Click-target data
_ _ _ _

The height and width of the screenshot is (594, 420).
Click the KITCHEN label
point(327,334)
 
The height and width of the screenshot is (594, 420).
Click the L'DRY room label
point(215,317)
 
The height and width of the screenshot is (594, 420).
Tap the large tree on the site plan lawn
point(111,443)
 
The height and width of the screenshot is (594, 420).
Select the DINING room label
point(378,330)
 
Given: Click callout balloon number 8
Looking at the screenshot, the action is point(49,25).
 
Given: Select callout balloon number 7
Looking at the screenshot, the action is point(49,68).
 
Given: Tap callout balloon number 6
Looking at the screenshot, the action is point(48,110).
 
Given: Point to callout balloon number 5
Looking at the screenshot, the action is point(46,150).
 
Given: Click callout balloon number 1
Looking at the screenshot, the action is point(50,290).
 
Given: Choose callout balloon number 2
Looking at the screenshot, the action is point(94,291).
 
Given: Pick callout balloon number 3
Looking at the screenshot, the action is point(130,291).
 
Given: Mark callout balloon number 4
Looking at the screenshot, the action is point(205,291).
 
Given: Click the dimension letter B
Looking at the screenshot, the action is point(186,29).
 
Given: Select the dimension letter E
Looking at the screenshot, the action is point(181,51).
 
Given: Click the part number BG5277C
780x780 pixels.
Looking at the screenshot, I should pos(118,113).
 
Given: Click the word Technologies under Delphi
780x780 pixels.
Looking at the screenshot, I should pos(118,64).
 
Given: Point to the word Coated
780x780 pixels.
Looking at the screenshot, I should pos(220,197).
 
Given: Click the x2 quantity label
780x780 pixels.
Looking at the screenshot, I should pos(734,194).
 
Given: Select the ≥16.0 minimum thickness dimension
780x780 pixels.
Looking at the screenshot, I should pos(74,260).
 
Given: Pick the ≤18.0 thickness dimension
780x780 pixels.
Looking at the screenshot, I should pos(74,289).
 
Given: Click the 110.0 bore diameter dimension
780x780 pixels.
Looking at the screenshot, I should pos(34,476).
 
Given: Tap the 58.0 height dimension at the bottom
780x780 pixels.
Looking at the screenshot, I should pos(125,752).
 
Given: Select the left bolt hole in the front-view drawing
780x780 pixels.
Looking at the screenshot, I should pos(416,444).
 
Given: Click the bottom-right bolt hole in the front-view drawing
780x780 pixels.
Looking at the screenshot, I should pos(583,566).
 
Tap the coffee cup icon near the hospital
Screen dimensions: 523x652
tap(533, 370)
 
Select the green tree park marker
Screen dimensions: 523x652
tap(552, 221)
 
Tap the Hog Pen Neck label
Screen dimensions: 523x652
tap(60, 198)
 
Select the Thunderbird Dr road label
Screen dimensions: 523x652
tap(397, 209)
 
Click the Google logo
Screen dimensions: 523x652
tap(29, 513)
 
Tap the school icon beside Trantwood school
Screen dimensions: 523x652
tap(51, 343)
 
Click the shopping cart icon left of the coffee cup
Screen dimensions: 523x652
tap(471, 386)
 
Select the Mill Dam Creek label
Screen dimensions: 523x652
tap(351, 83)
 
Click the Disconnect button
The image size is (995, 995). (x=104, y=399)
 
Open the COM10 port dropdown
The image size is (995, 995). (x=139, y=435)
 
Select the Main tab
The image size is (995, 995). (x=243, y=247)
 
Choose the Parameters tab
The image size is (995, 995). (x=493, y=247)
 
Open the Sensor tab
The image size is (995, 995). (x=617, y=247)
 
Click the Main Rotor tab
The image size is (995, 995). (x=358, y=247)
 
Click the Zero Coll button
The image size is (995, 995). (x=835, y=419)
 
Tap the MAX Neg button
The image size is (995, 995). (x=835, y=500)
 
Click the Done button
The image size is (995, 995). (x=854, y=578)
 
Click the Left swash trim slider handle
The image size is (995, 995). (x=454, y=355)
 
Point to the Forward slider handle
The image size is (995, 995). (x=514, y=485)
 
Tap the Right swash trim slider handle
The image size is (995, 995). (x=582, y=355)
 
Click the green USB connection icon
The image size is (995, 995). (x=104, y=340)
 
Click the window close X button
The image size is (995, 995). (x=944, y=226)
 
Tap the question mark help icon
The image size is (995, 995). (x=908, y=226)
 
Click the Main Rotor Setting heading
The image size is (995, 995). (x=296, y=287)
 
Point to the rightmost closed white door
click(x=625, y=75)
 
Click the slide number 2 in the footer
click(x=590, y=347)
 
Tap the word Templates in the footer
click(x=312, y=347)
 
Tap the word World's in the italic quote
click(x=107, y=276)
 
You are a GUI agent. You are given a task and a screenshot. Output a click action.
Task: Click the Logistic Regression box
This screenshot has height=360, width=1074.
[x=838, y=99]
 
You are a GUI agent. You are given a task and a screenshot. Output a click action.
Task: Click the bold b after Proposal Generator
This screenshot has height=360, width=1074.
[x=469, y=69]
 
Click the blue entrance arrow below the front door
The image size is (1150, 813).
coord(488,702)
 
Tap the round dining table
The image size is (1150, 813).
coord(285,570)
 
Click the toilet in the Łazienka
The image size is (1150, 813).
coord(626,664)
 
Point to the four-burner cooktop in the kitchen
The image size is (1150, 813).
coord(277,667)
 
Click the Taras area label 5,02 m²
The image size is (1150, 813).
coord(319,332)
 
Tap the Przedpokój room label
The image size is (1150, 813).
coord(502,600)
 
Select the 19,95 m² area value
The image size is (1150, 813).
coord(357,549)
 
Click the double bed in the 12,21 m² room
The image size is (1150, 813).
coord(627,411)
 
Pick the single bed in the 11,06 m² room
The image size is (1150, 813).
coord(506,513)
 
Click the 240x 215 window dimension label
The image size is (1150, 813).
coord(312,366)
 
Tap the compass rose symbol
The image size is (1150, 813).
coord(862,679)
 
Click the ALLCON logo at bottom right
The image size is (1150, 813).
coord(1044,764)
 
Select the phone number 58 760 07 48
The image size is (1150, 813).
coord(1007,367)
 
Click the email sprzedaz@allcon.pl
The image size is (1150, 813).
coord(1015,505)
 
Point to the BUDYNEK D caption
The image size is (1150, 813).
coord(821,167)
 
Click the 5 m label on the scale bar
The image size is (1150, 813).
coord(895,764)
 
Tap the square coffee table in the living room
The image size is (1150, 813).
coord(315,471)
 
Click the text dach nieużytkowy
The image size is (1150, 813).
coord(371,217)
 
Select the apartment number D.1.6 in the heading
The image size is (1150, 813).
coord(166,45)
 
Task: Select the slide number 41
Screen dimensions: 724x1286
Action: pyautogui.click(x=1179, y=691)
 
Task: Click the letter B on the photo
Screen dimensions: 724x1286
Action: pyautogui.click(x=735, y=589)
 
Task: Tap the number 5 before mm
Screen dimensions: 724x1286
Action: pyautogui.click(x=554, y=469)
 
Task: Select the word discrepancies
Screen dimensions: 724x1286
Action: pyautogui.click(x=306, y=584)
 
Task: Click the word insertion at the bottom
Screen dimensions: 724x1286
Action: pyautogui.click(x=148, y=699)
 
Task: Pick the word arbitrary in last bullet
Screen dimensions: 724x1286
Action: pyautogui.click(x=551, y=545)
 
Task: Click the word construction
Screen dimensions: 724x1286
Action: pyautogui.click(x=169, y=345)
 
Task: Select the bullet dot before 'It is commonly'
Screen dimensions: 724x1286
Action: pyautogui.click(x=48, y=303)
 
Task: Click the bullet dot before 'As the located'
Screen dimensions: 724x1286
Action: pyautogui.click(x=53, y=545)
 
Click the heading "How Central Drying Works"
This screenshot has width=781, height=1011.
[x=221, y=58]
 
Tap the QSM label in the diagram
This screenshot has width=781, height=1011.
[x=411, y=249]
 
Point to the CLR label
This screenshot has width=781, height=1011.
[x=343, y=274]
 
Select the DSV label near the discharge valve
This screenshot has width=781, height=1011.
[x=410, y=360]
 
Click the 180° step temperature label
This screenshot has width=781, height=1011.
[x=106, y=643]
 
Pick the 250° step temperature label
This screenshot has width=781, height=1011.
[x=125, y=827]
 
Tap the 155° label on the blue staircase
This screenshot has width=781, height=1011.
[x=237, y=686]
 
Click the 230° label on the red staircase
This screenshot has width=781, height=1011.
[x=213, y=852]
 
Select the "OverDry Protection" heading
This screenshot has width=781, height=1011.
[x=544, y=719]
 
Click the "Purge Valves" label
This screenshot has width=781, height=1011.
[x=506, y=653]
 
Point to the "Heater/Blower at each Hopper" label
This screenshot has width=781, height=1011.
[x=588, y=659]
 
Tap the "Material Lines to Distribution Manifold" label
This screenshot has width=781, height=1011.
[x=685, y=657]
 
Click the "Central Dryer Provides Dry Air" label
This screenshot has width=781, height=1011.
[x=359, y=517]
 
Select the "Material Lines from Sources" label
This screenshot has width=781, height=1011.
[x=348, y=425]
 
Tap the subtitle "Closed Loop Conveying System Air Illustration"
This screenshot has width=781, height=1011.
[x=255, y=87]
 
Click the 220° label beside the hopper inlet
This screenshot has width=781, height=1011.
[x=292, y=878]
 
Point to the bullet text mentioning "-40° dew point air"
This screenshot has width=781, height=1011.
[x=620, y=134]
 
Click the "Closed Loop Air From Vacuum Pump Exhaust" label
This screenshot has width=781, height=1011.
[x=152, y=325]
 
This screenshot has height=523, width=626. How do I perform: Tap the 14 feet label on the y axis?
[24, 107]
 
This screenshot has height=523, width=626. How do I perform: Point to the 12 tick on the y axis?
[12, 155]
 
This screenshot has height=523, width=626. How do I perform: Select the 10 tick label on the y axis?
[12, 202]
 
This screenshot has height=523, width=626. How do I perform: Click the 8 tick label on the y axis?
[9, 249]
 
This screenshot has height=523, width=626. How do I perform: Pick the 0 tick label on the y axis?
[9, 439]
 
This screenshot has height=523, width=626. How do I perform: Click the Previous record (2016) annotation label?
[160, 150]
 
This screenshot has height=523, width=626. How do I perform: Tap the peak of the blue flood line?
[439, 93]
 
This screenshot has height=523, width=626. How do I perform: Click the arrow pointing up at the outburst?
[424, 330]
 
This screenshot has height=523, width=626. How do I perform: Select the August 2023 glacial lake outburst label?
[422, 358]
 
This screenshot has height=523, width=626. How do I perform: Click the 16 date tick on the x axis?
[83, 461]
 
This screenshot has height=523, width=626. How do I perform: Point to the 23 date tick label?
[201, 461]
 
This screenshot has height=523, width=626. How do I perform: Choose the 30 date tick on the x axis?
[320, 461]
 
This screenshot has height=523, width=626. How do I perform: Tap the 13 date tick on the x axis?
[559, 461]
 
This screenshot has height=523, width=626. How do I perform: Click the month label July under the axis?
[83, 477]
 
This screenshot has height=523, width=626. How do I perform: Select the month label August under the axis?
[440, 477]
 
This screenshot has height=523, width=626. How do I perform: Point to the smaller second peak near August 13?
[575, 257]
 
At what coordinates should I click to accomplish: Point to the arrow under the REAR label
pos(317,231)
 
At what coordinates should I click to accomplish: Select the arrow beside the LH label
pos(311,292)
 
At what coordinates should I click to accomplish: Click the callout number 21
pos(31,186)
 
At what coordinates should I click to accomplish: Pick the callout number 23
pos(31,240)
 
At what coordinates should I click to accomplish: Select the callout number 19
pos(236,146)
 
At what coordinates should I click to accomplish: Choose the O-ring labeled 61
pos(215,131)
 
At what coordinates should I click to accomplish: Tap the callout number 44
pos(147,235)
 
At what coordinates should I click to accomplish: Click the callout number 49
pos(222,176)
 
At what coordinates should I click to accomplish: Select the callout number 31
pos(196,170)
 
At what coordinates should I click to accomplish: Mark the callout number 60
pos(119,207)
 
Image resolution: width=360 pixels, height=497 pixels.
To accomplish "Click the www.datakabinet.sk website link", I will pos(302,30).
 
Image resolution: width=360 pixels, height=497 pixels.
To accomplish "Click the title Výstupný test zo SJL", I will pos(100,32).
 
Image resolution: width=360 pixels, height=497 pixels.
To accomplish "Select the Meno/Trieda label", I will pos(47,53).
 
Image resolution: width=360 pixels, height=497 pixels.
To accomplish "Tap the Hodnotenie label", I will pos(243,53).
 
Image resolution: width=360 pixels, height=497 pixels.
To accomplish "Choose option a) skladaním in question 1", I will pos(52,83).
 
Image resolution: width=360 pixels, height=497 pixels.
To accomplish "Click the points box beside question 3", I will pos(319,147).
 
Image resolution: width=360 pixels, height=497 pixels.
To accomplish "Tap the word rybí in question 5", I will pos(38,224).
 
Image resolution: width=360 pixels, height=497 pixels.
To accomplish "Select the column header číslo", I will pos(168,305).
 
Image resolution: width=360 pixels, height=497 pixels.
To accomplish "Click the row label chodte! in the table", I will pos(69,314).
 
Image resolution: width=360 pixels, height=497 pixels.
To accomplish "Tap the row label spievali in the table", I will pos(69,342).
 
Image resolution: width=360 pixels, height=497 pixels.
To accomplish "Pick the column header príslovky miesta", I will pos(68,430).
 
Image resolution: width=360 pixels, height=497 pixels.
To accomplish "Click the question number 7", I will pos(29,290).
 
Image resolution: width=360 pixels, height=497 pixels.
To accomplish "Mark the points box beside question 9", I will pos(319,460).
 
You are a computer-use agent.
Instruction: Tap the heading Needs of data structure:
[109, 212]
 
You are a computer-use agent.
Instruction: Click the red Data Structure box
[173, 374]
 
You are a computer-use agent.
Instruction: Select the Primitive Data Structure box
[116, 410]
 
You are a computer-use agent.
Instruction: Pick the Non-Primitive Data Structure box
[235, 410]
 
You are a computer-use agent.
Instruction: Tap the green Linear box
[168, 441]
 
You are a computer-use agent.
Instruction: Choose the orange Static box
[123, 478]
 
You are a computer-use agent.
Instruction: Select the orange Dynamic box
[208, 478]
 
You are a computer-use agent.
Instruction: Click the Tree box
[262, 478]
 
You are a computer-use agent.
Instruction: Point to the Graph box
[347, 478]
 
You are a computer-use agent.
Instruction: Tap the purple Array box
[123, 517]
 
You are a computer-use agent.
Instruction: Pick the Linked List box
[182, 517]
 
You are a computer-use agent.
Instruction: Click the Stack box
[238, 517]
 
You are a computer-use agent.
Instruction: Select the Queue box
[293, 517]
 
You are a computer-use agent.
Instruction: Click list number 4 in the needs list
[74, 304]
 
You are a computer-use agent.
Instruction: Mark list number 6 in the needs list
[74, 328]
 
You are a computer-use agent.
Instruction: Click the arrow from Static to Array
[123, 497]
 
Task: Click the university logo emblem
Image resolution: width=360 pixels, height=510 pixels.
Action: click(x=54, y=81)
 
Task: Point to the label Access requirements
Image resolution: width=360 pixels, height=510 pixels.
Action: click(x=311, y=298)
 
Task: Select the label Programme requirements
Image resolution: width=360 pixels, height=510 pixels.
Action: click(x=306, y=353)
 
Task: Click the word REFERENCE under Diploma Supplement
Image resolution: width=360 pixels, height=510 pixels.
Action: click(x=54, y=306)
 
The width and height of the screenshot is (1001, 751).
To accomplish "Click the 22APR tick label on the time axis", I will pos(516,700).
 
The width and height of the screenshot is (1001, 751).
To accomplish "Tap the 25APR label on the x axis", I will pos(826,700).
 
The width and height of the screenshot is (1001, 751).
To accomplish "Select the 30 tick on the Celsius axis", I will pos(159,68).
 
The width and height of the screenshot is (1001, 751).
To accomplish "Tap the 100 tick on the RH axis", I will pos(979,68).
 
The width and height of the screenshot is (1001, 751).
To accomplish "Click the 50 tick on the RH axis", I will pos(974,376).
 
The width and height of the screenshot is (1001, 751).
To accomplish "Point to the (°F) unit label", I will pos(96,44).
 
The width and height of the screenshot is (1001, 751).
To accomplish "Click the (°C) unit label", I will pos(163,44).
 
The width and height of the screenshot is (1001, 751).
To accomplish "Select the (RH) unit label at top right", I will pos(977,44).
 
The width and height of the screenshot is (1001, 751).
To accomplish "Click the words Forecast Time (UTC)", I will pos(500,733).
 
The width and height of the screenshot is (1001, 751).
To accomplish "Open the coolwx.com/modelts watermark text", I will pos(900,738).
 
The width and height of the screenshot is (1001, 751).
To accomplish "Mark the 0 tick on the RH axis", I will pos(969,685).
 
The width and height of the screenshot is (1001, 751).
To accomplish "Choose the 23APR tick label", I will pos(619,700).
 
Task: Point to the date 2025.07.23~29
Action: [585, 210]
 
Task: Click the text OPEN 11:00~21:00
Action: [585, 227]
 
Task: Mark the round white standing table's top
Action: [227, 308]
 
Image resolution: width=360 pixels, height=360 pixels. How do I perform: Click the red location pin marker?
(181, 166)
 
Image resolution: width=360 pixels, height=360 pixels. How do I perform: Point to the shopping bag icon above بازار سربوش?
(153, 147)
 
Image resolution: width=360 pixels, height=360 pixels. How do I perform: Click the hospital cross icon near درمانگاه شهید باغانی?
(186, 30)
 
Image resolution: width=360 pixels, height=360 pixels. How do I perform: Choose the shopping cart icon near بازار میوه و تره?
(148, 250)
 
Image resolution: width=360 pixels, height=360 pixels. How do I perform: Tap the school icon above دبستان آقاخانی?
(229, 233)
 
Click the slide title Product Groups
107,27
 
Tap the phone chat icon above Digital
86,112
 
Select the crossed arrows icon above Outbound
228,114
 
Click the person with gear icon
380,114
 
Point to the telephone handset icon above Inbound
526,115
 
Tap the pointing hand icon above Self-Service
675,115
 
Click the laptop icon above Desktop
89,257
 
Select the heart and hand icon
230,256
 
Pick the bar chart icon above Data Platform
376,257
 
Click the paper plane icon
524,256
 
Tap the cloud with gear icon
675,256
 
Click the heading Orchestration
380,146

_ _ _ _

» **WRITTEN EXERCISE**: Render as a JSON list of strings the data lines from the one containing "Click the paper plane icon" through the final line of the data, one string per line, omitting blank lines.

» **ANSWER TO THE TASK**:
[
  "Click the paper plane icon",
  "524,256",
  "Tap the cloud with gear icon",
  "675,256",
  "Click the heading Orchestration",
  "380,146"
]